I run julia code (multithreaded) on a Ubuntu machine. The cpu were 2 AMD chips that totally have 256 available threads out of 128 physical cores (i.e. 64 cores per chip entity). (But I find that julia can set thread number more than that, which I find strange, a digression…).
When I started to run a loop, about 10 minutes after, my hardware started to beep and the indicator LED turned red. After entering the bios, I find this logging
So the cause was that the temperature inside the hardware box goes too high. Of course I should take physical measures, e.g. adding fans.
But I also want to ask: what sorts of julia code operations are the most likely to stress the CPU and make it produce enormous heat? And how to avoid them (as written in the title)?
One situation I could probably come up with is that, instead of writing
I don’t think that this is specific to Julia. Anytime a CPU is not idle it will be generating heat. Though I’ve read that SIMD-heavy or memory-intensive (cache-thrashing) code can generate even more heat.
(So definitely don’t keep a CPU running instructions if you don’t need it to. E.g. don’t use spinlocks to wait a long time, use other types of locks and Julia’s higher level synchronization mechanisms like channels that allow a CPU to sleep until there is something to do.)
Fundamentally this means that if you intend to use all your cores to do work for an extended time then you will need better cooling. But improving memory locality might help a bit.
There’s a whole list of things you can do, including simply adding more cooling. However, a properly built PC should not reach critical temperatures even under high load. You should check whether they forgot to remove the sticker from the cooler that’s already in there. I have unfortunately seen this more than once.

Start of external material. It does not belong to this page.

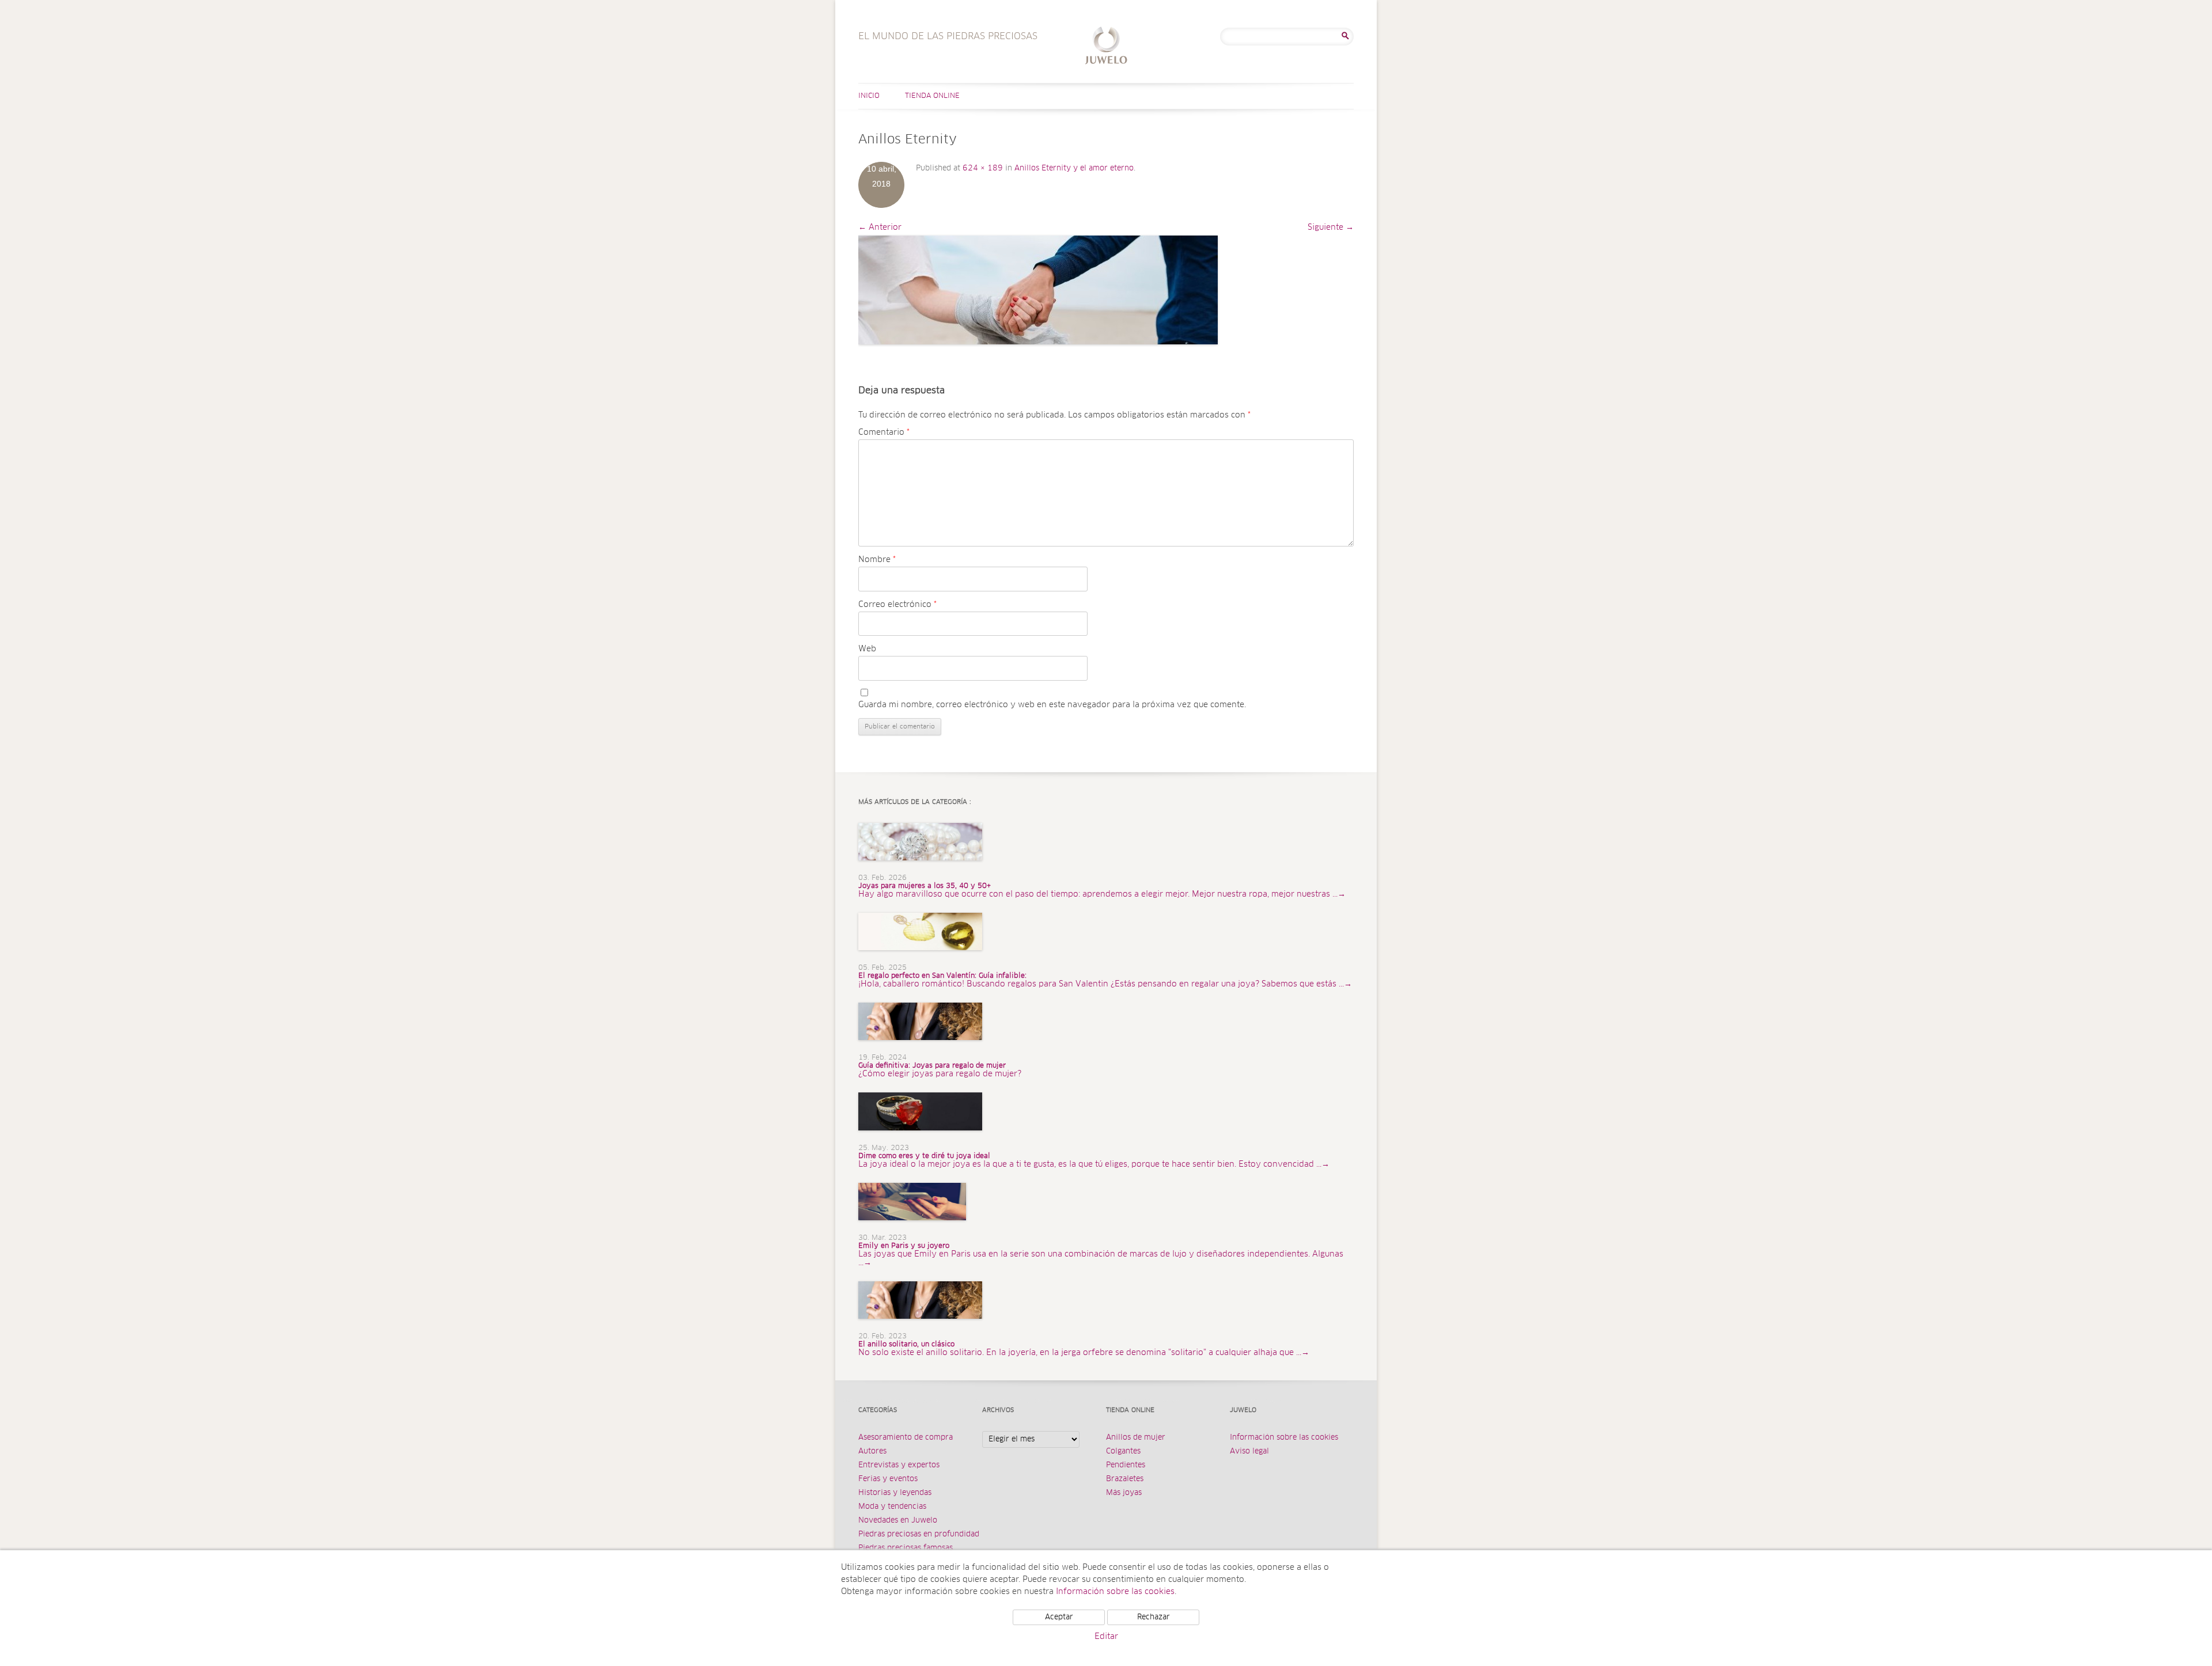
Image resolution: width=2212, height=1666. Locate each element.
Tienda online (932, 96)
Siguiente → (1331, 227)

Secondly you can try turning down the core clock frequency somewhat. This will slightly reduce performance, but the efficiency gains can be substantial. My overclocked AMD CPU (watercooled) consumes almost 1.5x as much power as a stock configuration. You can usually do this in the bios.

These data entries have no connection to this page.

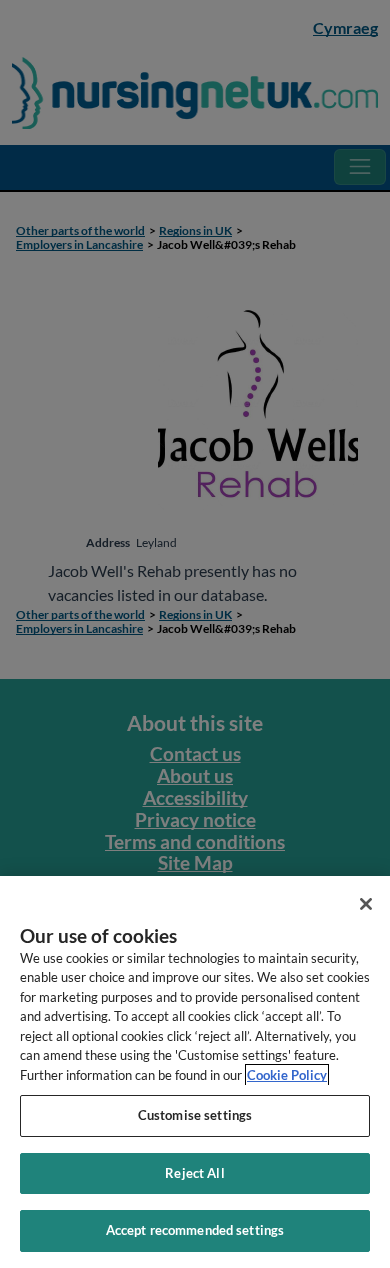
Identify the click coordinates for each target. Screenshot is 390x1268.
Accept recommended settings (195, 1230)
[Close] (366, 904)
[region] (195, 1072)
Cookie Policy (287, 1075)
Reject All (194, 1173)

Not just Julia—a lot of numerical software packages, from Jax to Matlab, grab all of the cores by default. I always thought this is not very composable. But if you don’t do it then users complain that you are slow compared to the others. So you have to be aware of this and learn how to disable threading in each system at need.

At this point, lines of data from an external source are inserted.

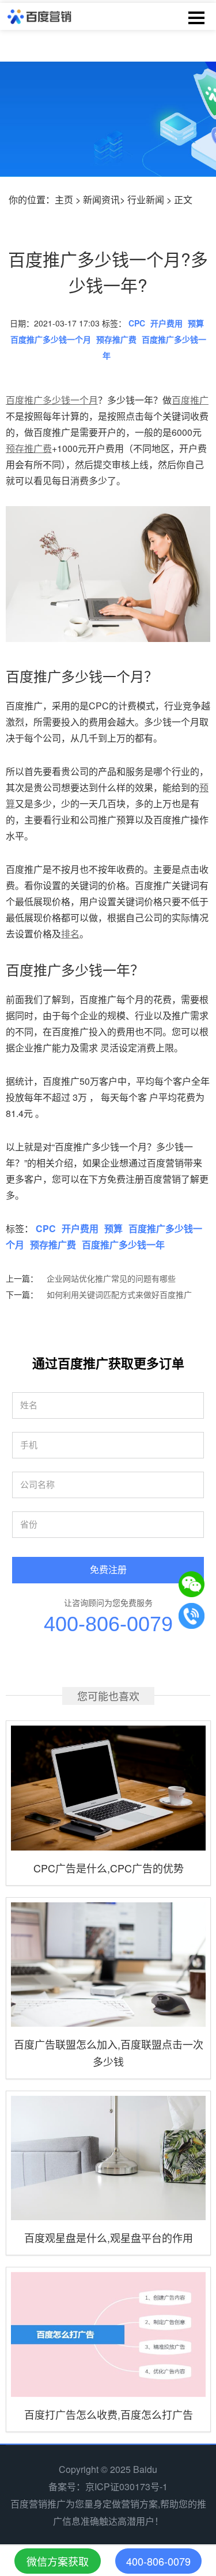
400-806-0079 (108, 1624)
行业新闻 (145, 199)
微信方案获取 (57, 2561)
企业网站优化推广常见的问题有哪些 (111, 1278)
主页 (64, 199)
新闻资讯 (101, 199)
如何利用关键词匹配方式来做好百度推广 (119, 1294)
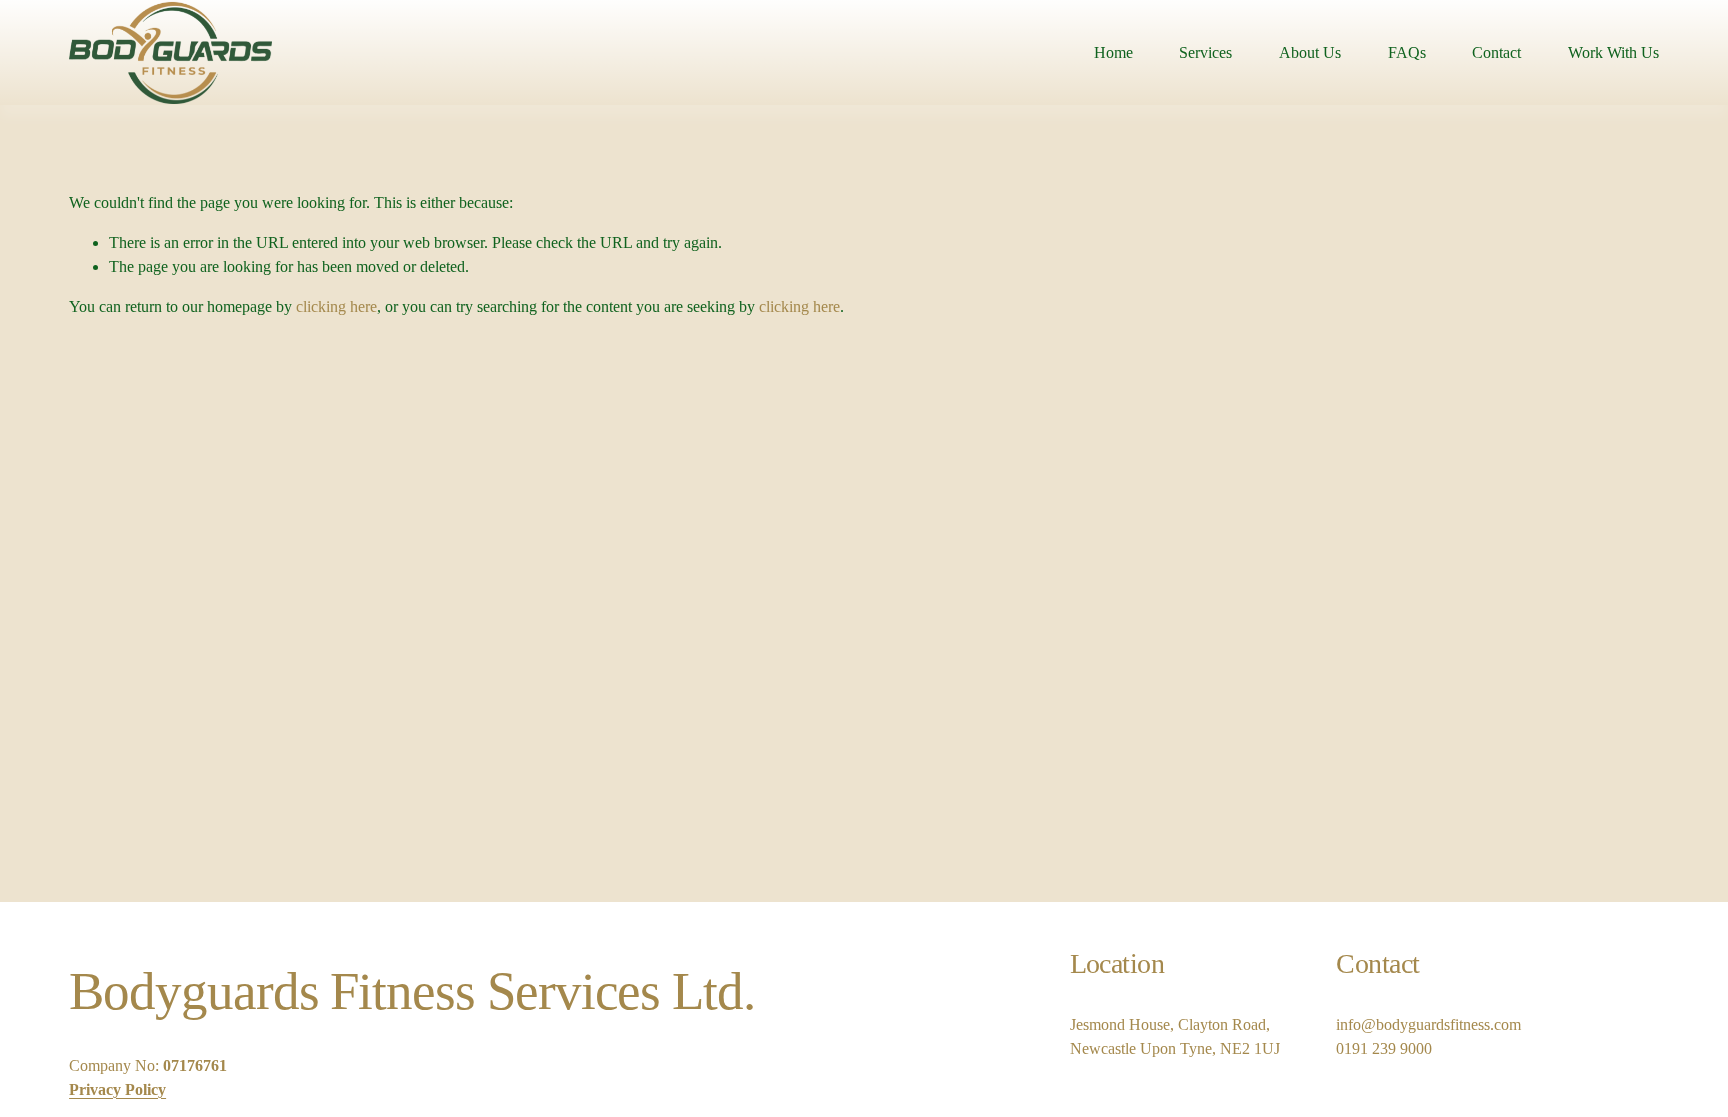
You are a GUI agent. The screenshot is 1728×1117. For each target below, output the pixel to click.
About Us (1310, 52)
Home (1113, 52)
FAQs (1407, 52)
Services (1205, 52)
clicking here (336, 306)
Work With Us (1613, 52)
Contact (1496, 52)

Making the application handle high processor temperatures should be very low priority, maybe discouraged. This logic is hard to make portable and reliable, and it only controls the application. An almost-idling loop while critical_hot() Libc.systemsleep(1.0) end still doesn’t stop an operating system from running background processes (sleep actually encourages Julia to run other Tasks), and even truly idle processors have current and generate heat to stay ready (we wouldn’t want registers to forget data).
There are already processor-level throttling and OS-level power plans to reduce any activity by the processor. The logs are indicating throttling, so your cooling system is just removing heat more slowly than the processor expects. At a hypothetical extreme, a bad enough cooling system would cause overheating even for all idle processors. I’d start checking there before tweaking the processor.